■ **The data**:
-- Opening Marker --

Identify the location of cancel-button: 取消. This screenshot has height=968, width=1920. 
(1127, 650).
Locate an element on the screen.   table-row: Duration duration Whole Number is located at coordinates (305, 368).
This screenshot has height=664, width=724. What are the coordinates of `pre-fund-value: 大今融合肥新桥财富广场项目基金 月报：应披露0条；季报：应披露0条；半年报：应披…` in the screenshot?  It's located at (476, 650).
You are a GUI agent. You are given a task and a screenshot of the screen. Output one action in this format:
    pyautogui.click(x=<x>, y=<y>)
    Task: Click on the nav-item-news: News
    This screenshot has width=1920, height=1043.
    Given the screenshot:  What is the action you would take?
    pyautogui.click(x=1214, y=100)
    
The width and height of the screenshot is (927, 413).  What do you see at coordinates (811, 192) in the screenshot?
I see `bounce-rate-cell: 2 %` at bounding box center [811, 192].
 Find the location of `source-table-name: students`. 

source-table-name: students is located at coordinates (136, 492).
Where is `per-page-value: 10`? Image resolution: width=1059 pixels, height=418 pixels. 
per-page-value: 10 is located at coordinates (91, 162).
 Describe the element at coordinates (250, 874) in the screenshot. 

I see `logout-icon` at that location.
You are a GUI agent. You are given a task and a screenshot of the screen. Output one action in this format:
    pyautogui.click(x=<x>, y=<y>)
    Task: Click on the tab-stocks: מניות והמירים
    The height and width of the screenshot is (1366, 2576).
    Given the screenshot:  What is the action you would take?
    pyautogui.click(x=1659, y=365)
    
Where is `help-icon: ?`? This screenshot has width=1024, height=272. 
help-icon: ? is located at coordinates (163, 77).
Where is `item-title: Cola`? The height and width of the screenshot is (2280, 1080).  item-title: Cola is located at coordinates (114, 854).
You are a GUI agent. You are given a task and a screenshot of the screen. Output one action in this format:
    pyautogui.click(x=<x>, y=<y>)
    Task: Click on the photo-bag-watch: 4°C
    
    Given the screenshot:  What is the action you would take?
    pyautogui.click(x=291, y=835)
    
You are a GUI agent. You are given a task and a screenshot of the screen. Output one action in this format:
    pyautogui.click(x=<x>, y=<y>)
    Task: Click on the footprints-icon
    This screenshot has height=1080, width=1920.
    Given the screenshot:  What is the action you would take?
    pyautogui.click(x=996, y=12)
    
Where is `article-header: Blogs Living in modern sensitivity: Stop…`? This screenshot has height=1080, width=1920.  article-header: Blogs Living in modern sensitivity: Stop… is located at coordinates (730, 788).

-- Closing Marker --

■ **Directive**: Reproduce all of the items above word for word, with no changes.

■ **Expected answer**:
Identify the location of cancel-button: 取消. This screenshot has height=968, width=1920. 
(1127, 650).
Locate an element on the screen.   table-row: Duration duration Whole Number is located at coordinates (305, 368).
This screenshot has height=664, width=724. What are the coordinates of `pre-fund-value: 大今融合肥新桥财富广场项目基金 月报：应披露0条；季报：应披露0条；半年报：应披…` in the screenshot?  It's located at (476, 650).
You are a GUI agent. You are given a task and a screenshot of the screen. Output one action in this format:
    pyautogui.click(x=<x>, y=<y>)
    Task: Click on the nav-item-news: News
    This screenshot has width=1920, height=1043.
    Given the screenshot:  What is the action you would take?
    pyautogui.click(x=1214, y=100)
    
The width and height of the screenshot is (927, 413).  What do you see at coordinates (811, 192) in the screenshot?
I see `bounce-rate-cell: 2 %` at bounding box center [811, 192].
 Find the location of `source-table-name: students`. 

source-table-name: students is located at coordinates (136, 492).
Where is `per-page-value: 10`? Image resolution: width=1059 pixels, height=418 pixels. 
per-page-value: 10 is located at coordinates (91, 162).
 Describe the element at coordinates (250, 874) in the screenshot. 

I see `logout-icon` at that location.
You are a GUI agent. You are given a task and a screenshot of the screen. Output one action in this format:
    pyautogui.click(x=<x>, y=<y>)
    Task: Click on the tab-stocks: מניות והמירים
    The height and width of the screenshot is (1366, 2576).
    Given the screenshot:  What is the action you would take?
    pyautogui.click(x=1659, y=365)
    
Where is `help-icon: ?`? This screenshot has width=1024, height=272. 
help-icon: ? is located at coordinates (163, 77).
Where is `item-title: Cola`? The height and width of the screenshot is (2280, 1080).  item-title: Cola is located at coordinates (114, 854).
You are a GUI agent. You are given a task and a screenshot of the screen. Output one action in this format:
    pyautogui.click(x=<x>, y=<y>)
    Task: Click on the photo-bag-watch: 4°C
    
    Given the screenshot:  What is the action you would take?
    pyautogui.click(x=291, y=835)
    
You are a GUI agent. You are given a task and a screenshot of the screen. Output one action in this format:
    pyautogui.click(x=<x>, y=<y>)
    Task: Click on the footprints-icon
    This screenshot has height=1080, width=1920.
    Given the screenshot:  What is the action you would take?
    pyautogui.click(x=996, y=12)
    
Where is `article-header: Blogs Living in modern sensitivity: Stop…`? This screenshot has height=1080, width=1920.  article-header: Blogs Living in modern sensitivity: Stop… is located at coordinates (730, 788).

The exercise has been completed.